* Aim of the exercise:
Scan the entries below and report only how many lines contain "computer".

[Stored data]
= = = = =

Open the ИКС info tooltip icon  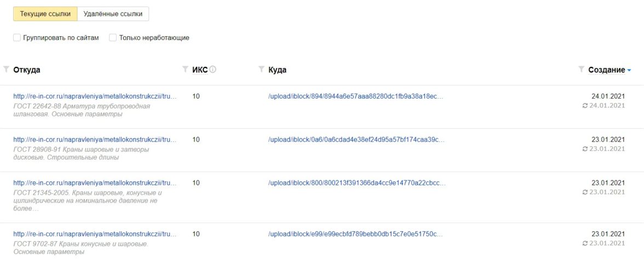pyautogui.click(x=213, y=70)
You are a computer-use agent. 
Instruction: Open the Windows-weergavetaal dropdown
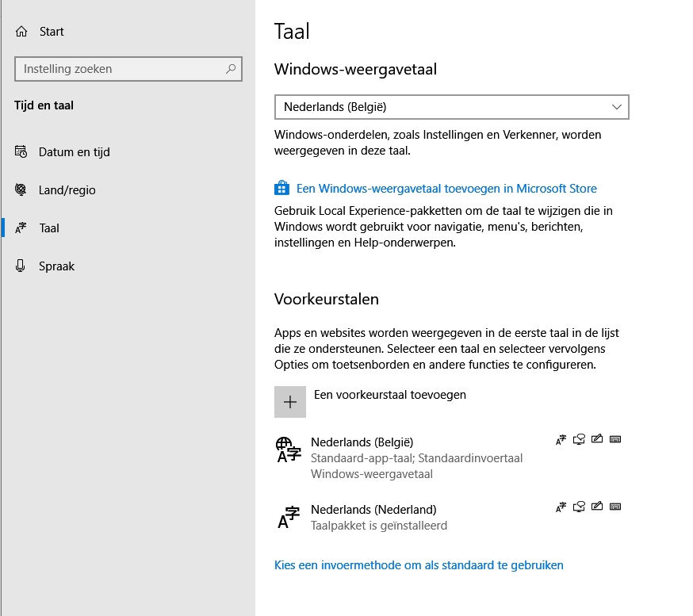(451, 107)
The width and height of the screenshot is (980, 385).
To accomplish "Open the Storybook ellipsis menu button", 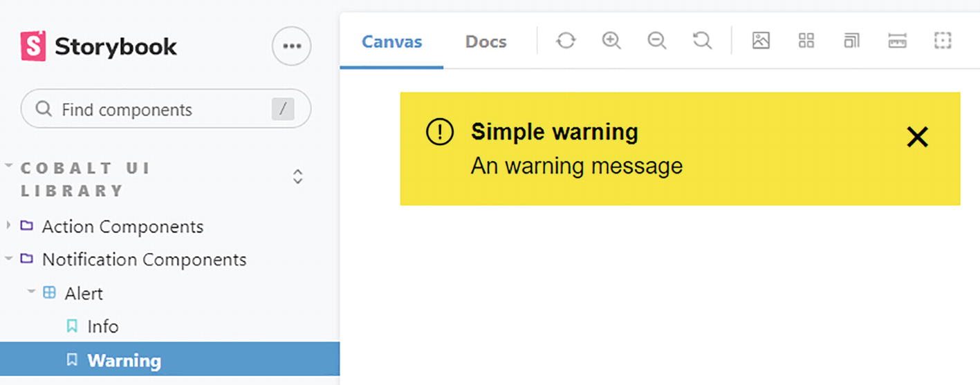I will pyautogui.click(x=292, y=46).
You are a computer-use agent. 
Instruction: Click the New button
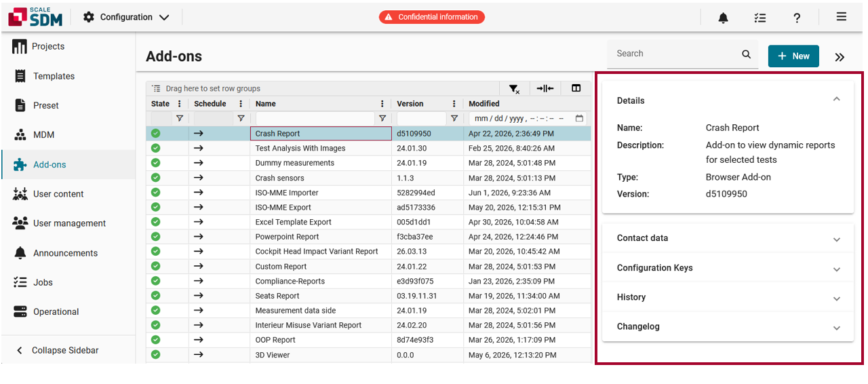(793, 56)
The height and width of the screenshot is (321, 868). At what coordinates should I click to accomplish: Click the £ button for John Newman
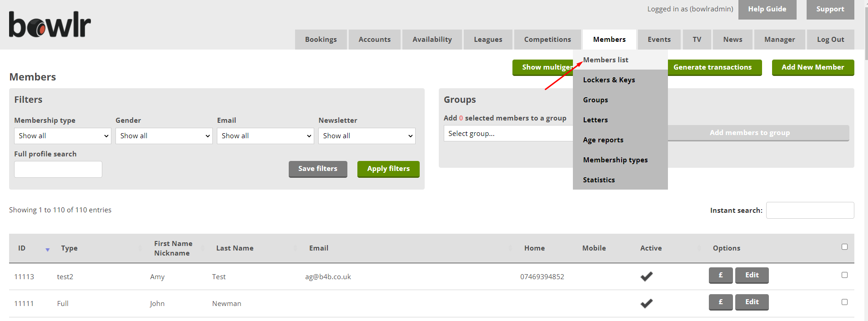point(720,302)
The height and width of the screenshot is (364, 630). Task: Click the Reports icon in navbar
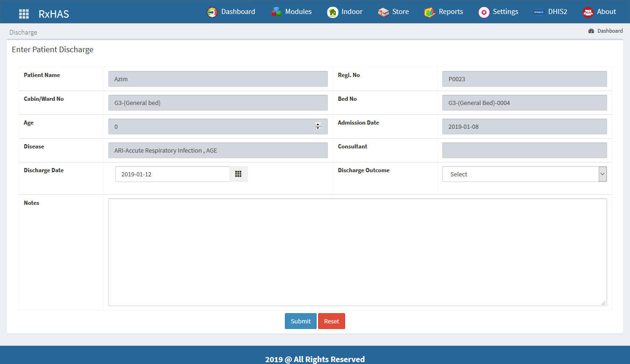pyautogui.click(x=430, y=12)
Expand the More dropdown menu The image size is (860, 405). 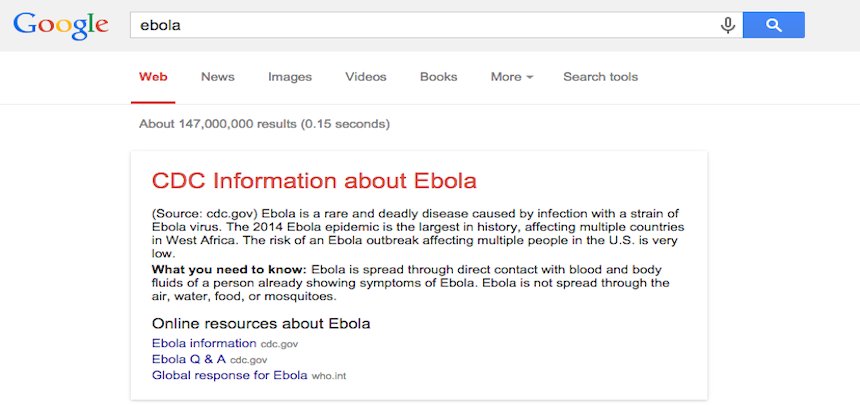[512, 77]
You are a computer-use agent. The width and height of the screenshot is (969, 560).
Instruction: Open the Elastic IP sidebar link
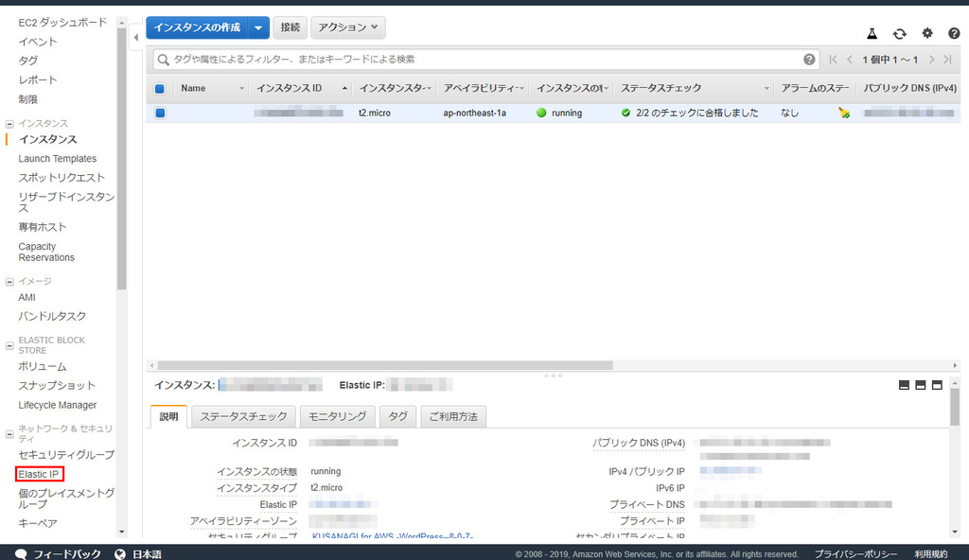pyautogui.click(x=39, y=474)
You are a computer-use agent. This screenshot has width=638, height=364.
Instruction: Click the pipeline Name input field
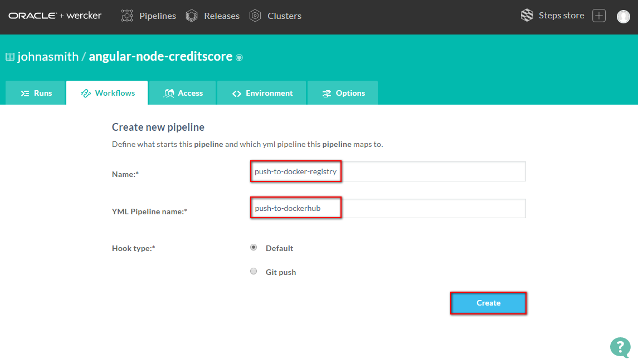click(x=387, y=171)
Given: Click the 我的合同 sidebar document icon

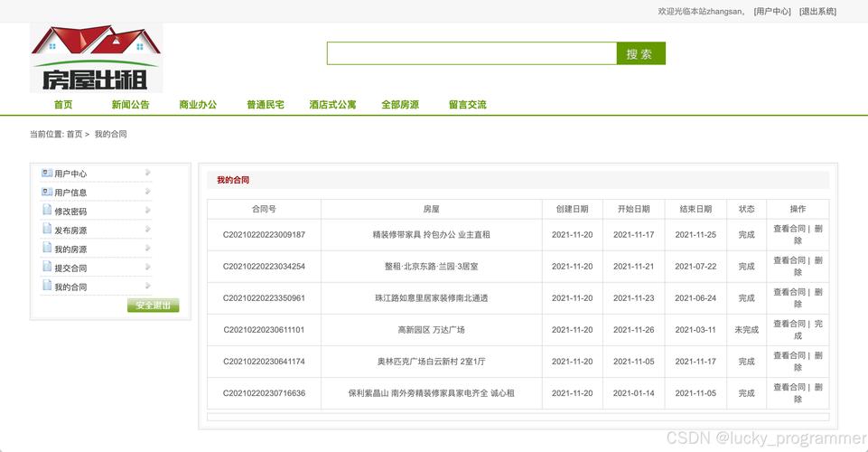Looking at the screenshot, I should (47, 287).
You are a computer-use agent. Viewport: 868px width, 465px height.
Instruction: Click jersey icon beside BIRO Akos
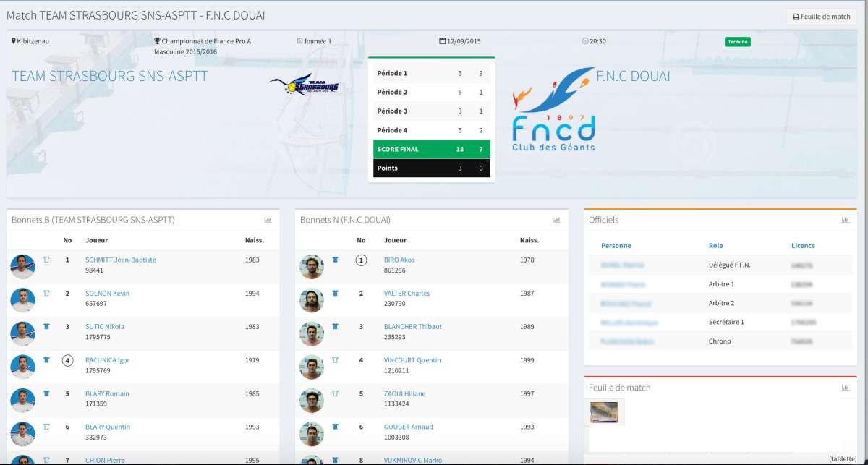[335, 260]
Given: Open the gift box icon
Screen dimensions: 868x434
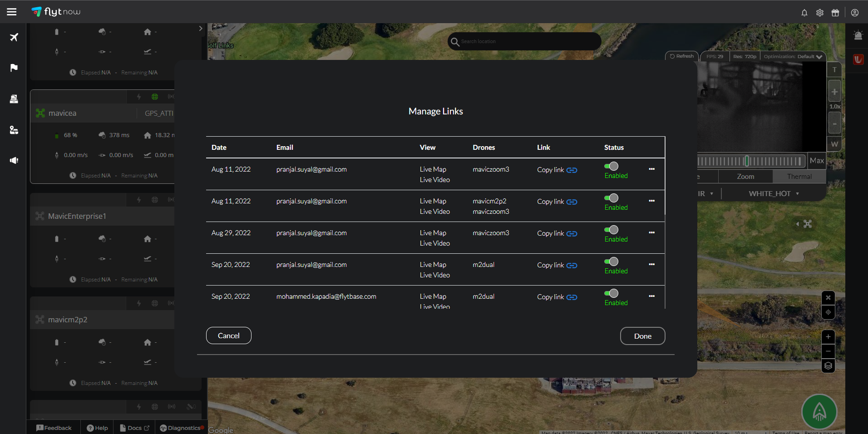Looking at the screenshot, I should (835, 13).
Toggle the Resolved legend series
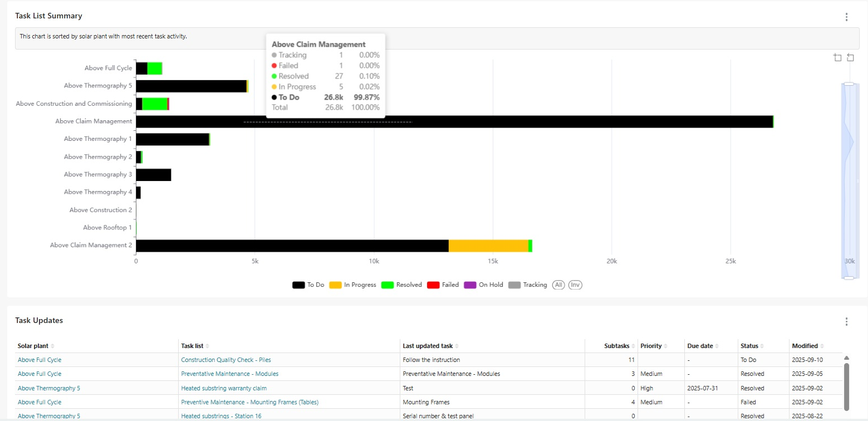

= = = = =

* The answer:
5